Reproduce these lines of data word for word, leaving out the pictures.

● Word and element location data
*-*-*
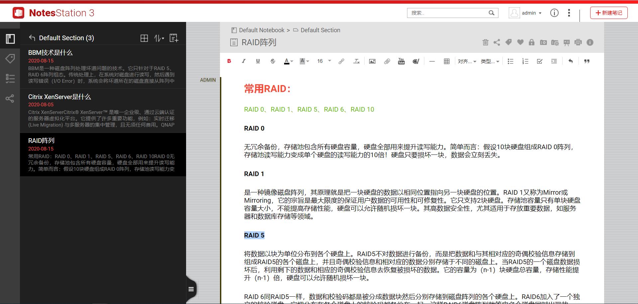Open the font size dropdown
Screen dimensions: 638x304
tap(323, 61)
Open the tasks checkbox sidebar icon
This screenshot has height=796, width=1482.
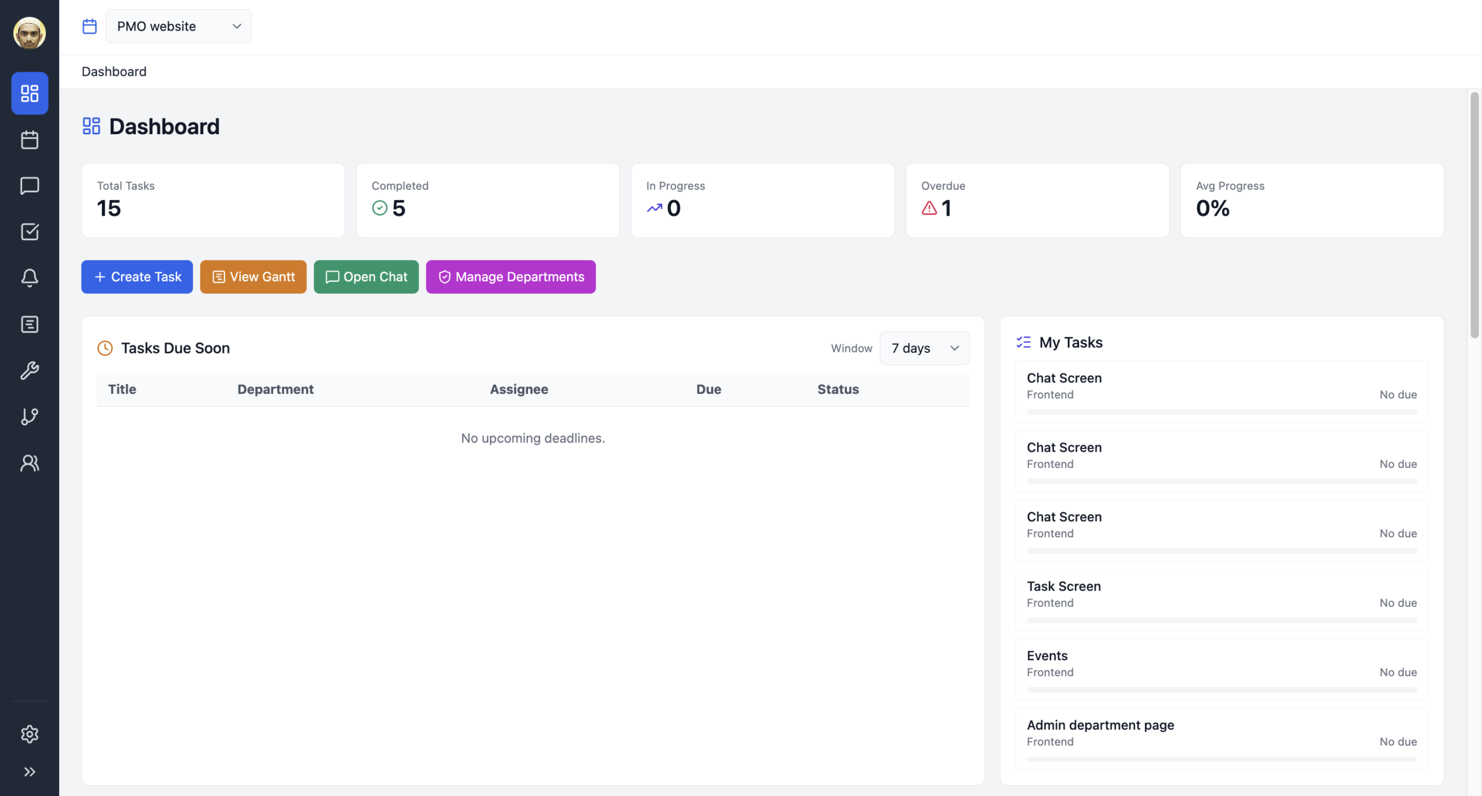click(30, 232)
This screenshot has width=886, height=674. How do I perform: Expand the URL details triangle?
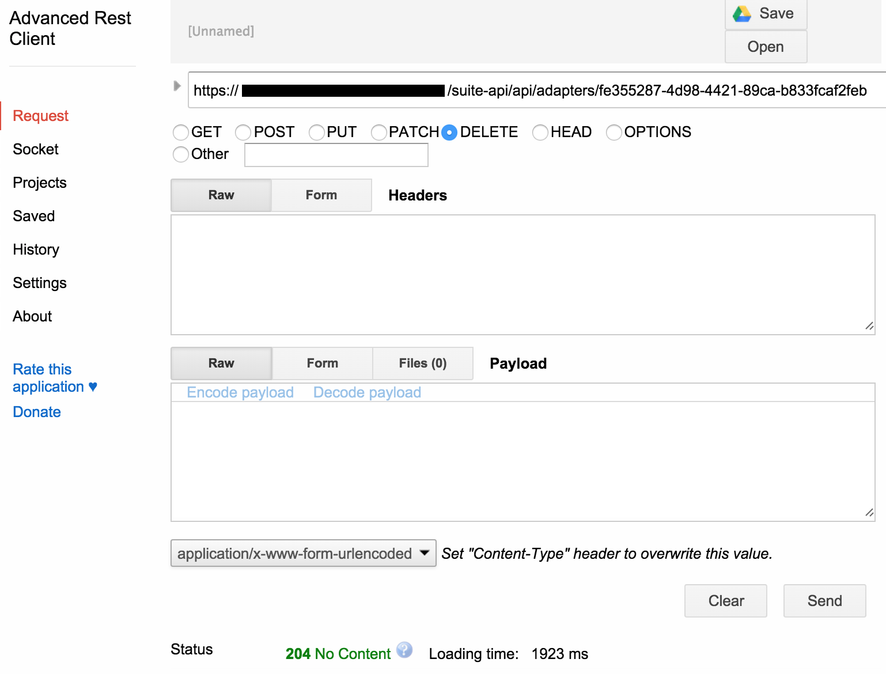pos(177,86)
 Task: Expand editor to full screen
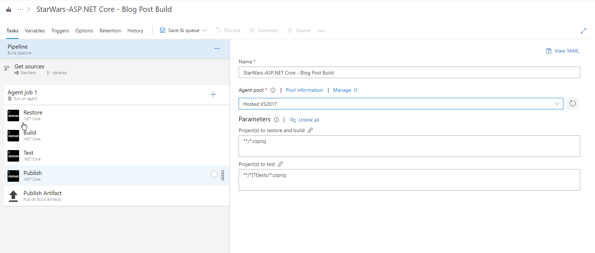point(583,31)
*-*-*
● Solution to the problem
Open the font size dropdown
Screen dimensions: 638x304
tap(323, 61)
Open the tasks checkbox sidebar icon
This screenshot has height=796, width=1482.
click(30, 232)
This screenshot has width=886, height=674. How do I perform: Expand the URL details triangle?
pos(177,86)
 Task: Expand editor to full screen
point(583,31)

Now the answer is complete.